ポイント:BCPは「完成」するものではなく、「継続的に改善」するものです。組織の変化(人事異動、システム変更、オフィス移転)があるたびに見直しが必要です。最低でも年1回の定期見直しをスケジュールに組み込みましょう。

年次見直しで確認すべき事項

  1. 組織変更の反映:担当者変更、組織再編、連絡先の更新
  2. ITシステムの変更:新規システムの追加、既存システムの廃止・変更、クラウド移行
  3. 外部環境の変化:新たな脅威の出現、法規制の変更、取引先の変化
  4. 訓練結果の反映:前回訓練で発見された課題の対策状況確認
  5. RTO/RPO目標の妥当性:ビジネス環境の変化に応じた目標値の見直し
  6. 予算と投資計画:次年度に必要なBCP関連投資の計画

⚠️ 注意

BCPの見直しを怠ると、計画と現実の乖離が拡大します。よくある問題は「退職した担当者の名前がBCPに残ったまま」「廃止したシステムの復旧手順が記載されたまま」というケースです。BCPの見直しは形式的なものにせず、実質的な内容更新を行いましょう。

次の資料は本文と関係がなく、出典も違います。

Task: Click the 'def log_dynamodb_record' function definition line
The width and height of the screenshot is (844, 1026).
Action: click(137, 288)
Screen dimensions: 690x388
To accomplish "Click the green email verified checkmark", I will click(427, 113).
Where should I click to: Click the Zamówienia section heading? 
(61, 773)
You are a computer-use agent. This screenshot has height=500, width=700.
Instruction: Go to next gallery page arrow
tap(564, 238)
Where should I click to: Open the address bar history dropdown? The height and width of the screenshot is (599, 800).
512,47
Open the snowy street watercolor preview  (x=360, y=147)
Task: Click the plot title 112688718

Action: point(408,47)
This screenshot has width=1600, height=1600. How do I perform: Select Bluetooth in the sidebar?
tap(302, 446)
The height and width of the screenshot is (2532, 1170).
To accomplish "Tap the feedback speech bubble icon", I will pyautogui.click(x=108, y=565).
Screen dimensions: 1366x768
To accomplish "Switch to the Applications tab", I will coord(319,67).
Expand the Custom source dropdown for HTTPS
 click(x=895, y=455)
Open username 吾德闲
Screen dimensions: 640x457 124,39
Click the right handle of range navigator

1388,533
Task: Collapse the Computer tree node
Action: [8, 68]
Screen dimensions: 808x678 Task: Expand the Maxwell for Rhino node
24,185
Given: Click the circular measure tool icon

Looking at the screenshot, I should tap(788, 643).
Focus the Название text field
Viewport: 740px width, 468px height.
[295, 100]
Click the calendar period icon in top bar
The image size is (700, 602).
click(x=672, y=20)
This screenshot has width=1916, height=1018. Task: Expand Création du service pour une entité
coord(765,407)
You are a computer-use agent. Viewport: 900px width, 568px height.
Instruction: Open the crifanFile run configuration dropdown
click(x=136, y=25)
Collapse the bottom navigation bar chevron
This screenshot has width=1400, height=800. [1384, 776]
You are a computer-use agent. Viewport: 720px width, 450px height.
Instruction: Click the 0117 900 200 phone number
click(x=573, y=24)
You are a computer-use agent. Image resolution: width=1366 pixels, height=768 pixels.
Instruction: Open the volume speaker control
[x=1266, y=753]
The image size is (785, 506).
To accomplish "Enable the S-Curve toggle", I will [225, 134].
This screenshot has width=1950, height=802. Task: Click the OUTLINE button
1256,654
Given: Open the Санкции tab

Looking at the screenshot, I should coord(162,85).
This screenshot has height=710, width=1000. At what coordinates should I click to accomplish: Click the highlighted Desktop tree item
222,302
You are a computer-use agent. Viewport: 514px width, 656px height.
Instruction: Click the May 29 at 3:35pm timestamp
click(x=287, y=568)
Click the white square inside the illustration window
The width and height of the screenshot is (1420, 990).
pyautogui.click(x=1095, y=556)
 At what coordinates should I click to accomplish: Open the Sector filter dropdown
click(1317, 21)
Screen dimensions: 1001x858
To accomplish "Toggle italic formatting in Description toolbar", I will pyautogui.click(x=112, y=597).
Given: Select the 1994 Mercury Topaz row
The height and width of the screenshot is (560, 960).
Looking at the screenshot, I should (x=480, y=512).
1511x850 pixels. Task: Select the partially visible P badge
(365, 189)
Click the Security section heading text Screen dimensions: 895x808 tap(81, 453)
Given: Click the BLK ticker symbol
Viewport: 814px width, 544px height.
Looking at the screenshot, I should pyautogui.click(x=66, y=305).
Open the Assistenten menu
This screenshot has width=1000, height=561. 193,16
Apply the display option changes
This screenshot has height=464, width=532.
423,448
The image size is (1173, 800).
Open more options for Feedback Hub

ひとり情シスの視点:BCPの訓練を社内に定着させるには、経営層のコミットメントが不可欠です。「BCPは経営課題である」という認識を持ってもらうため、他社の被災事例(特に同業種・同規模の企業)を定期的に情報共有し、当事者意識を醸成しましょう。訓練の実施結果は経営会議で報告し、改善策を経営判断として承認してもらうプロセスが重要です。